After the visit to the village we headed back to the lodge for a shower and met three new arrivals - an Australian couple, Steve and Maureen and Maureen's sister Jude. After lunch we all headed out in the boat for a spot of Piranha fishing. Hoping not to catch anything again I threw my rod in and to my horror got a bite straight away. Marcelo did the honours of getting it off the hook as I had no intention of touching it. I did pose for the obligatory photo though, looking very proud of myself whilst at the same time feeling like a murdering git. Dan didn't have quite the same beginners luck. It took ages for him to catch something and when he finally did it was such a tiddler that much to everyone's amusement it had to be thrown back in. All in all we caught 7 fish which were taken back to the lodge and cooked up for dinner.

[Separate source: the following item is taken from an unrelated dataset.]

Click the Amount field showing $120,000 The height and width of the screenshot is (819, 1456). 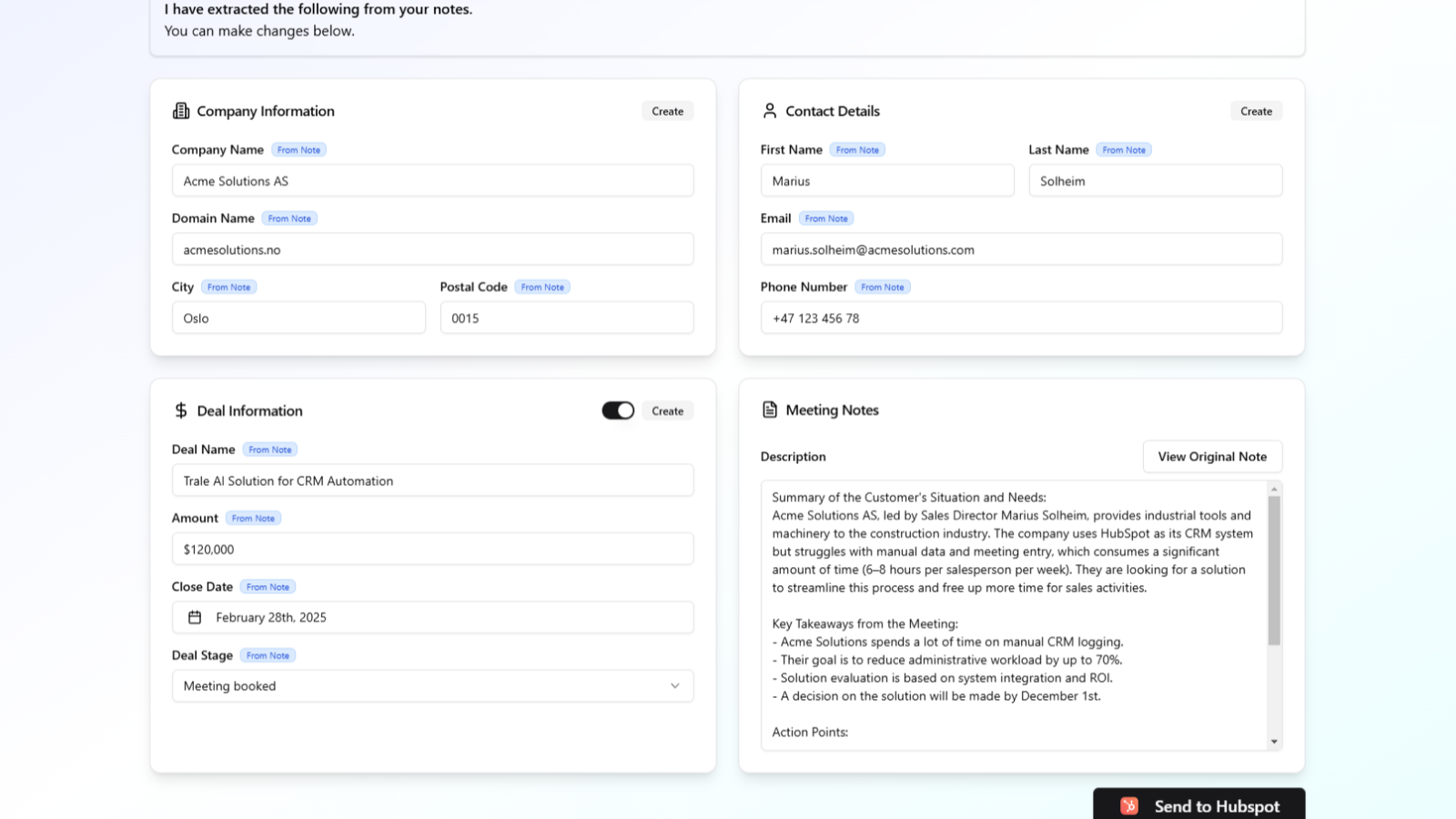pyautogui.click(x=432, y=550)
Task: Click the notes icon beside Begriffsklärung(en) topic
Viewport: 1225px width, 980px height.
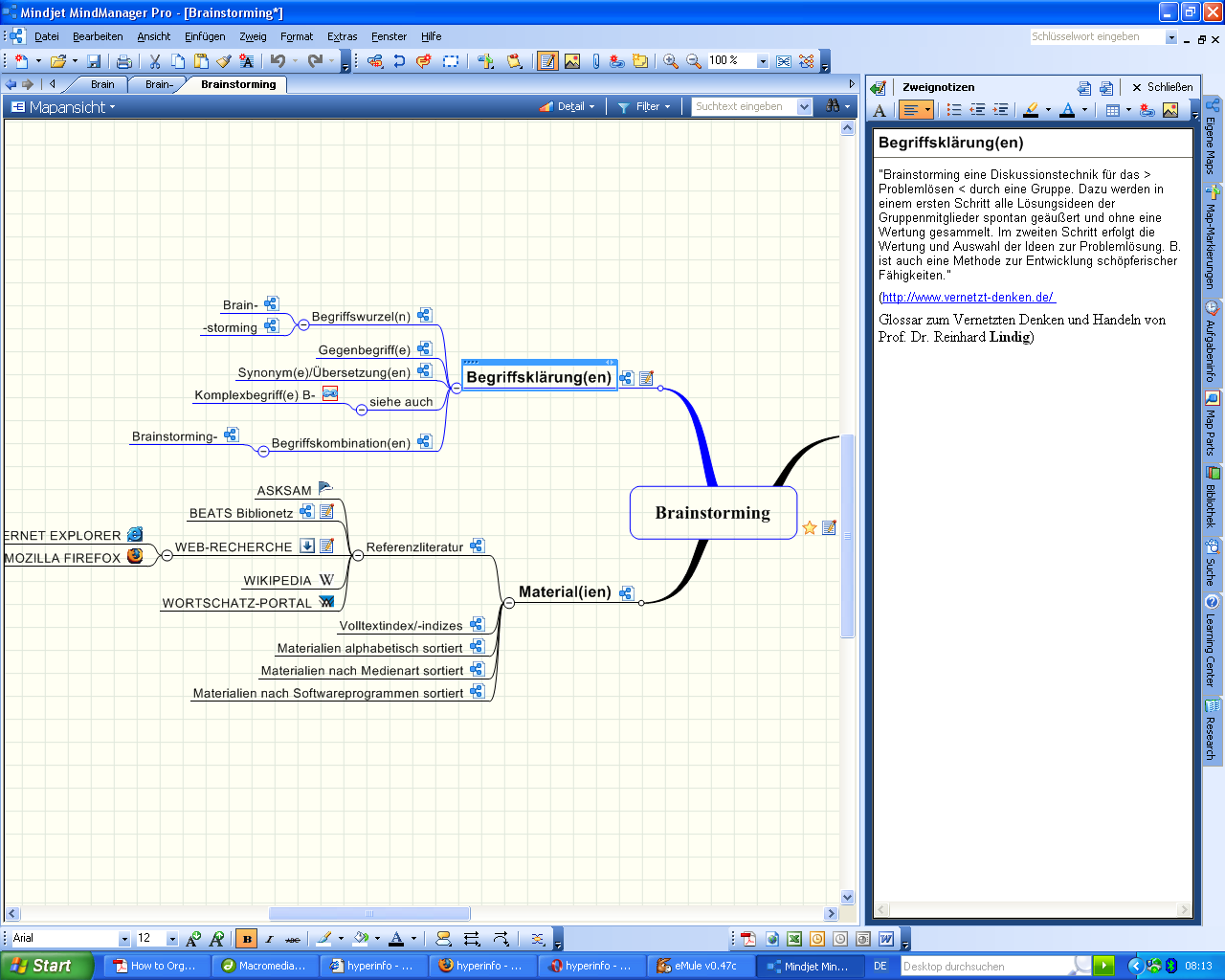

It was dark before dinner and Marcelo rounded us all up for a spot of caiman spotting. We jumped into the boat with our head torches and within seconds could see lots of pairs of little green eyes glowing in the dark around the waters edge. A few minutes later Marcelo managed to catch a small one (perhaps 50cm long) and he held it whilst he told us all lots of facts about how big they get, what they eat, their reproductive systems, how they compare to crocs etc. It was really interesting and we all go the opportunity top hold it whilst we had our photo taken. Even though it was pretty small it was still quite an adrenaline pumping experience.
We rounded off the day with a trip to the local grocery store (a floating wooden hut!) where we purchased a couple of £3 bottles of vino tinto to have with dinner. It turned out to be similar to a Rose which, after chilling in the fridge for 30 minutes, was actually rather good!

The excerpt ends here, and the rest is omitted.